Deterrence and Patient Education

External auditory exostoses are preventable.[2] Preventive measures include increased awareness and education among high-risk populations on the risks of repetitive, chronic cold water exposure. In one study, only 60% of cold water surfers were aware of the preventability of EAE.[2] Of those who were aware, only 60% used water precautions (wetsuit hood or earplugs). And of those who used water precautions, only 5% used those precautions every time they surfed in cold water.[2] The same study demonstrated that among the surfers who were not previously aware of cold water precautions, they would consider earplug use in the future.[2] 

Consistent use of physical ear protection during cold water exposure prevents cold water from entering the ear canal and can mitigate the development and progression of exostoses.[2] In one study, wearing earplugs or a hood was noted to significantly reduce the risk of developing exostoses.[7] Earplugs are more effective at preventing water from entering the external auditory canal as they provide a seal. Wetsuit hoods are semi-permeable. They limit the volume and speed at which water can enter the ear canal but do not completely prevent water from entering. Wetsuit hoods provide valuable warmth and insulation for the ears. The best way to prevent EAE in people who are frequently exposed to cold water is to use both earplugs and a wetsuit hood.

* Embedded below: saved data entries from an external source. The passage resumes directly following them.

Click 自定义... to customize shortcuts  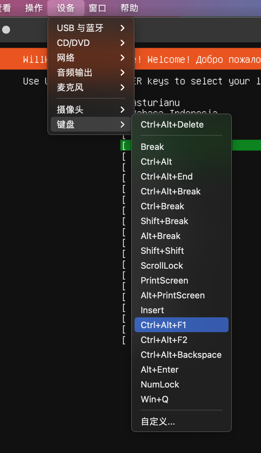tap(158, 422)
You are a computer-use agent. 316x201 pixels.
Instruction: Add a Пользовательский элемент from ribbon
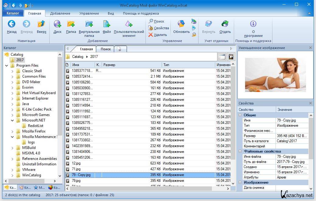coord(129,24)
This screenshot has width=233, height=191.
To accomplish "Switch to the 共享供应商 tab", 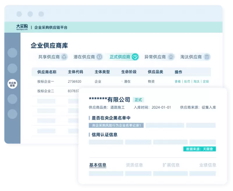I will point(49,57).
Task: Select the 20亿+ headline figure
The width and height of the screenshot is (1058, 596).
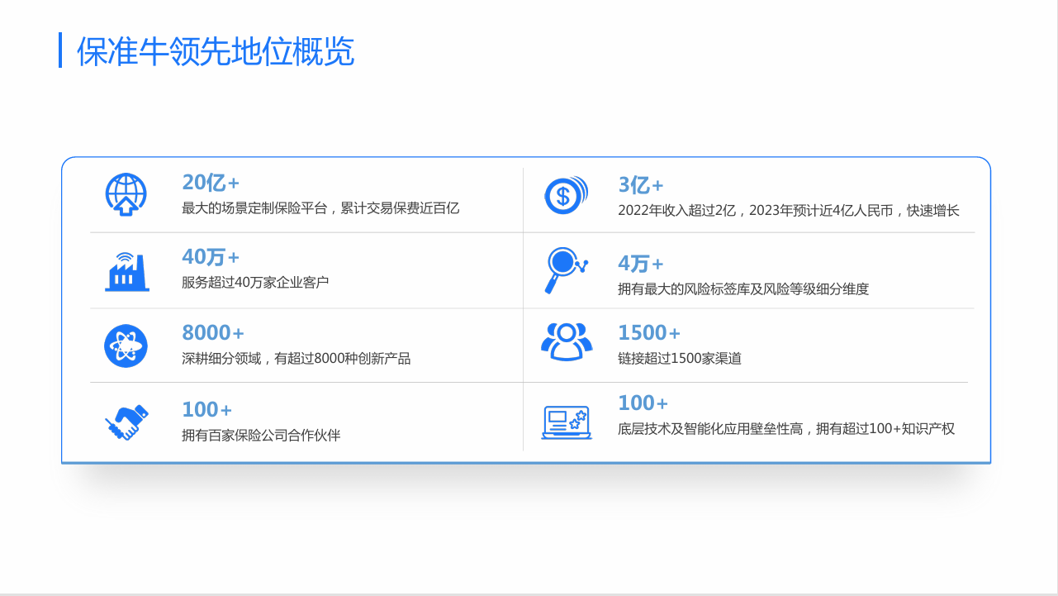Action: click(x=211, y=183)
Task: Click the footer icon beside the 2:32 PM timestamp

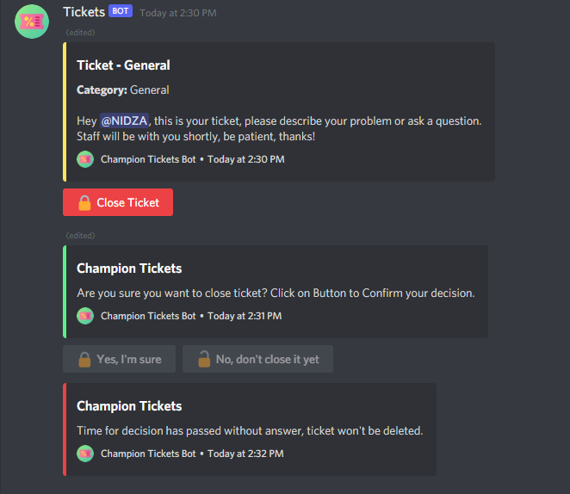Action: point(85,454)
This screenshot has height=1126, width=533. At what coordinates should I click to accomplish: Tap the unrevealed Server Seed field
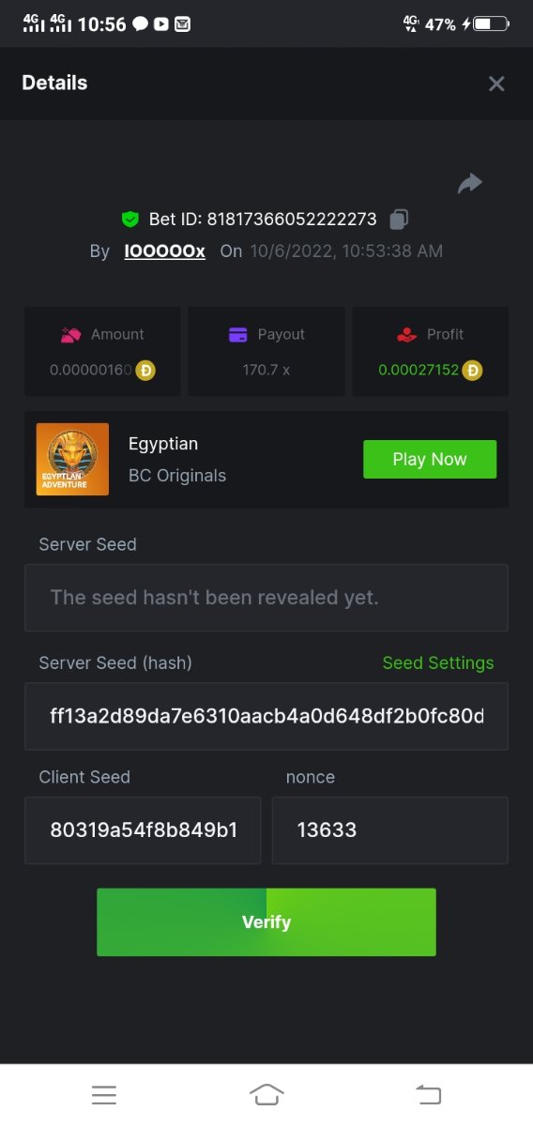(x=267, y=598)
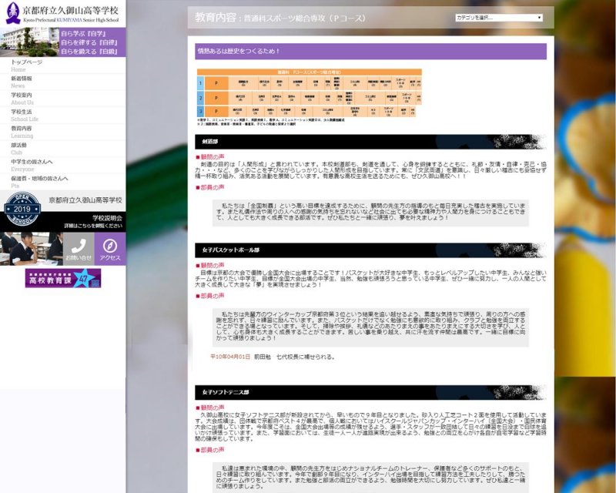Click the school crest logo icon
This screenshot has width=616, height=493.
tap(10, 12)
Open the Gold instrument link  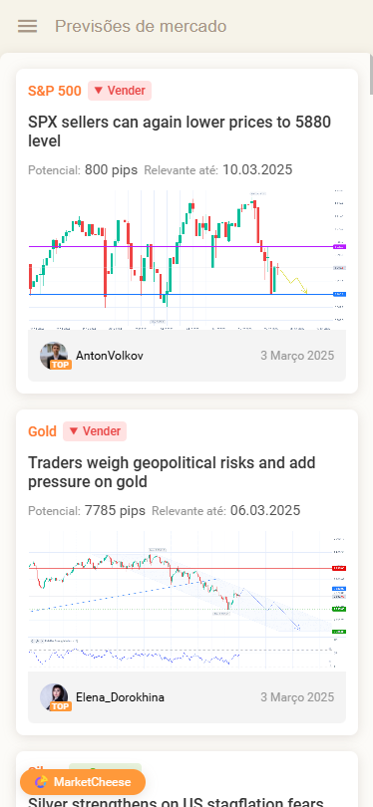pyautogui.click(x=42, y=431)
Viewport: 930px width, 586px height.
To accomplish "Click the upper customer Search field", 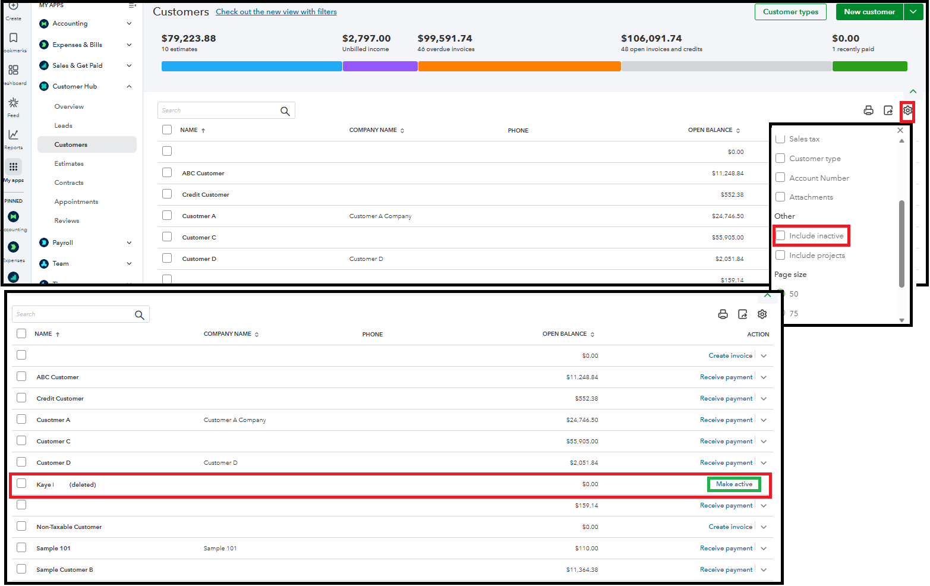I will [217, 111].
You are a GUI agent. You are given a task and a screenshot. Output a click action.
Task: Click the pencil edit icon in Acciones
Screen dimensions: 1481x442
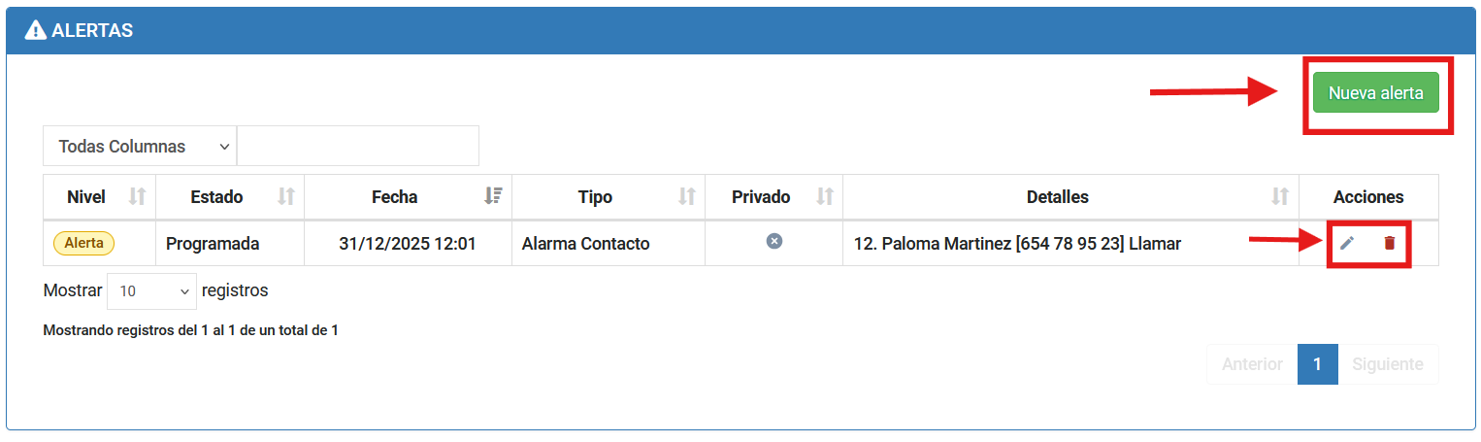point(1346,243)
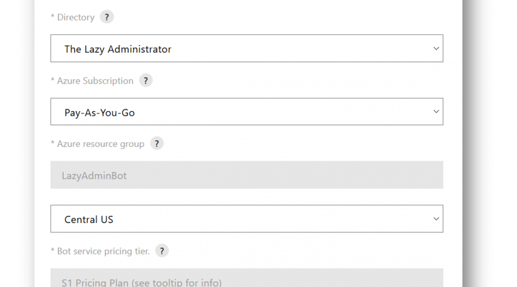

Enhancing Healthcare Team Outcomes

An interprofessional team approach will enhance patient outcomes. A primary care clinician or other healthcare professional usually diagnoses the disorder. Audiologists play an important role in evaluating associated hearing loss. When the disease is progressed, with severe blockage and symptoms, the surgical expertise of an otorhinolaryngological surgeon is beneficial.

With more people taking to water-based activities each year, the development of surfer's ear is on the rise. Part of this is due to improved wetsuit technology allowing water enthusiasts to endure colder water temperatures. Also, surfing is rapidly growing in popularity and will likely continue to do so after making its Olympic debut at the Tokyo 2021 Summer Olympics. As more people are spending more time in cold water, they are at increased risk for external auditory exostoses. As healthcare professionals, we must increase awareness of the disease among at-risk populations and educate them on effective preventative measures.